» **TASK DIRECTIONS**: Your output must match the data word for word, with every line included.

» **SOURCE MATERIAL**:

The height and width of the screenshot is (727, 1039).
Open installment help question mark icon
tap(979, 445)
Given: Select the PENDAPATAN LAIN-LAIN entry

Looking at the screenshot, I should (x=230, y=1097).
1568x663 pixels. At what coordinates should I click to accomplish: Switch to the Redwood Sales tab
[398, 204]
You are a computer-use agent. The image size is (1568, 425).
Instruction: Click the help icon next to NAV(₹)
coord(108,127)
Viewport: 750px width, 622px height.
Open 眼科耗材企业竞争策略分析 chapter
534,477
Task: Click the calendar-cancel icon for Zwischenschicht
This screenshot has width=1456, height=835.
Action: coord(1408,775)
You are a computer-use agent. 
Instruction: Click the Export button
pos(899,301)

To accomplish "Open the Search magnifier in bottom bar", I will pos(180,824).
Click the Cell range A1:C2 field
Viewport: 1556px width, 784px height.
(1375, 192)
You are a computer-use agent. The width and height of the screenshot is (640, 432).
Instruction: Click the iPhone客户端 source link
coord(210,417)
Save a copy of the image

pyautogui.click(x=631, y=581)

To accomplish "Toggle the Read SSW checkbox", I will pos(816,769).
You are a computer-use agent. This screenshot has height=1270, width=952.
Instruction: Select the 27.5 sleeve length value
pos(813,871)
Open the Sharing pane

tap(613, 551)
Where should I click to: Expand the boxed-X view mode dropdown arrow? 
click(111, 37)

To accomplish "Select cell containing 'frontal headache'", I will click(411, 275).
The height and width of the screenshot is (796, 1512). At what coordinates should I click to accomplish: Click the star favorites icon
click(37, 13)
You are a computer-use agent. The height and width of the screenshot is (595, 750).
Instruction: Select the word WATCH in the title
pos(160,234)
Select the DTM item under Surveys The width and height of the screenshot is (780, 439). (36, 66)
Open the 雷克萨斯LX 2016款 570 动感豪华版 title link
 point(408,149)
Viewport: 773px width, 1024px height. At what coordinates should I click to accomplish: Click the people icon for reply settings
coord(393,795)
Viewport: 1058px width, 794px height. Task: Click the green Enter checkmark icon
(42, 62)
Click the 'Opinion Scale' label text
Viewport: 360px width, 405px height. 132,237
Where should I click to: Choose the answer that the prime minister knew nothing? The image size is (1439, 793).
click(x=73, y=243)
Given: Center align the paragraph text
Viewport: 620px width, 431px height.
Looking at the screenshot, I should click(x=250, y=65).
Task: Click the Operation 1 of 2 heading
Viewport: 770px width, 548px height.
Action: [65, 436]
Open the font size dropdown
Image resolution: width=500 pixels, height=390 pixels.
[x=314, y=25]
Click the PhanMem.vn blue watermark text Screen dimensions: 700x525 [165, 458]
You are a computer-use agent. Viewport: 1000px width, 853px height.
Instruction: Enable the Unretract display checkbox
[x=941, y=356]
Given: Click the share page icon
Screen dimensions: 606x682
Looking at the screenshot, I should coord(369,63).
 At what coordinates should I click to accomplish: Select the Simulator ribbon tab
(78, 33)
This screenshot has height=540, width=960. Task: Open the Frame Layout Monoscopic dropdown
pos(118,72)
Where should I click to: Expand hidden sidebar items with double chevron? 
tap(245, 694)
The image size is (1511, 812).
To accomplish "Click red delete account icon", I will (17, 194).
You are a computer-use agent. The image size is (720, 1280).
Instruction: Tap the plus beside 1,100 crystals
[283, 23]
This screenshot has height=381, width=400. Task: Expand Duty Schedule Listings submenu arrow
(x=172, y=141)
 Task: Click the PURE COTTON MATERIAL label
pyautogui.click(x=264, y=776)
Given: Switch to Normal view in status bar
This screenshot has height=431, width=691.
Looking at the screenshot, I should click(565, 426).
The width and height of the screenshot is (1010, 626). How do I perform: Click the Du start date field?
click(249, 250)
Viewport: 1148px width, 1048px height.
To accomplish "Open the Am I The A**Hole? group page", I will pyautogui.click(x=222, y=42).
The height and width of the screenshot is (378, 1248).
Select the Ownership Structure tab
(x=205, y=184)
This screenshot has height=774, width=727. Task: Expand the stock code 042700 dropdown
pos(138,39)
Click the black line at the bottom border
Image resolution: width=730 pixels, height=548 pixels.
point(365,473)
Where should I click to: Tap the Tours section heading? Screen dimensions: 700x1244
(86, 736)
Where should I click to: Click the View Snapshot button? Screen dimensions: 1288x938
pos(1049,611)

» **PROBLEM SOLUTION**:
The height and width of the screenshot is (727, 1039).
Open installment help question mark icon
tap(979, 445)
Given: Select the PENDAPATAN LAIN-LAIN entry

Looking at the screenshot, I should (x=230, y=1097).
1568x663 pixels. At what coordinates should I click to accomplish: Switch to the Redwood Sales tab
[398, 204]
You are a computer-use agent. The image size is (1568, 425).
Instruction: Click the help icon next to NAV(₹)
coord(108,127)
Viewport: 750px width, 622px height.
Open 眼科耗材企业竞争策略分析 chapter
534,477
Task: Click the calendar-cancel icon for Zwischenschicht
This screenshot has width=1456, height=835.
Action: coord(1408,775)
You are a computer-use agent. 
Instruction: Click the Export button
pos(899,301)

To accomplish "Open the Search magnifier in bottom bar", I will pos(180,824).
Click the Cell range A1:C2 field
Viewport: 1556px width, 784px height.
(1375, 192)
You are a computer-use agent. The width and height of the screenshot is (640, 432).
Instruction: Click the iPhone客户端 source link
coord(210,417)
Save a copy of the image

pyautogui.click(x=631, y=581)

To accomplish "Toggle the Read SSW checkbox", I will pos(816,769).
You are a computer-use agent. This screenshot has height=1270, width=952.
Instruction: Select the 27.5 sleeve length value
pos(813,871)
Open the Sharing pane

tap(613, 551)
Where should I click to: Expand the boxed-X view mode dropdown arrow? 
click(111, 37)

To accomplish "Select cell containing 'frontal headache'", I will click(411, 275).
The height and width of the screenshot is (796, 1512). At what coordinates should I click to accomplish: Click the star favorites icon
click(37, 13)
You are a computer-use agent. The height and width of the screenshot is (595, 750).
Instruction: Select the word WATCH in the title
pos(160,234)
Select the DTM item under Surveys The width and height of the screenshot is (780, 439). (36, 66)
Open the 雷克萨斯LX 2016款 570 动感豪华版 title link
 point(408,149)
Viewport: 773px width, 1024px height. At what coordinates should I click to accomplish: Click the people icon for reply settings
coord(393,795)
Viewport: 1058px width, 794px height. Task: Click the green Enter checkmark icon
(42, 62)
Click the 'Opinion Scale' label text
Viewport: 360px width, 405px height. 132,237
Where should I click to: Choose the answer that the prime minister knew nothing? The image size is (1439, 793).
click(x=73, y=243)
Given: Center align the paragraph text
Viewport: 620px width, 431px height.
Looking at the screenshot, I should click(x=250, y=65).
Task: Click the Operation 1 of 2 heading
Viewport: 770px width, 548px height.
Action: [65, 436]
Open the font size dropdown
Image resolution: width=500 pixels, height=390 pixels.
[x=314, y=25]
Click the PhanMem.vn blue watermark text Screen dimensions: 700x525 [165, 458]
You are a computer-use agent. Viewport: 1000px width, 853px height.
Instruction: Enable the Unretract display checkbox
[x=941, y=356]
Given: Click the share page icon
Screen dimensions: 606x682
Looking at the screenshot, I should coord(369,63).
 At what coordinates should I click to accomplish: Select the Simulator ribbon tab
(78, 33)
This screenshot has height=540, width=960. Task: Open the Frame Layout Monoscopic dropdown
pos(118,72)
Where should I click to: Expand hidden sidebar items with double chevron? 
tap(245, 694)
The image size is (1511, 812).
To accomplish "Click red delete account icon", I will (17, 194).
You are a computer-use agent. The image size is (720, 1280).
Instruction: Tap the plus beside 1,100 crystals
[283, 23]
This screenshot has height=381, width=400. Task: Expand Duty Schedule Listings submenu arrow
(x=172, y=141)
 Task: Click the PURE COTTON MATERIAL label
pyautogui.click(x=264, y=776)
Given: Switch to Normal view in status bar
This screenshot has height=431, width=691.
Looking at the screenshot, I should click(565, 426).
The width and height of the screenshot is (1010, 626). How do I perform: Click the Du start date field?
click(249, 250)
Viewport: 1148px width, 1048px height.
To accomplish "Open the Am I The A**Hole? group page", I will pyautogui.click(x=222, y=42).
The height and width of the screenshot is (378, 1248).
Select the Ownership Structure tab
(x=205, y=184)
This screenshot has height=774, width=727. Task: Expand the stock code 042700 dropdown
pos(138,39)
Click the black line at the bottom border
Image resolution: width=730 pixels, height=548 pixels.
point(365,473)
Where should I click to: Tap the Tours section heading? Screen dimensions: 700x1244
(86, 736)
Where should I click to: Click the View Snapshot button? Screen dimensions: 1288x938
pos(1049,611)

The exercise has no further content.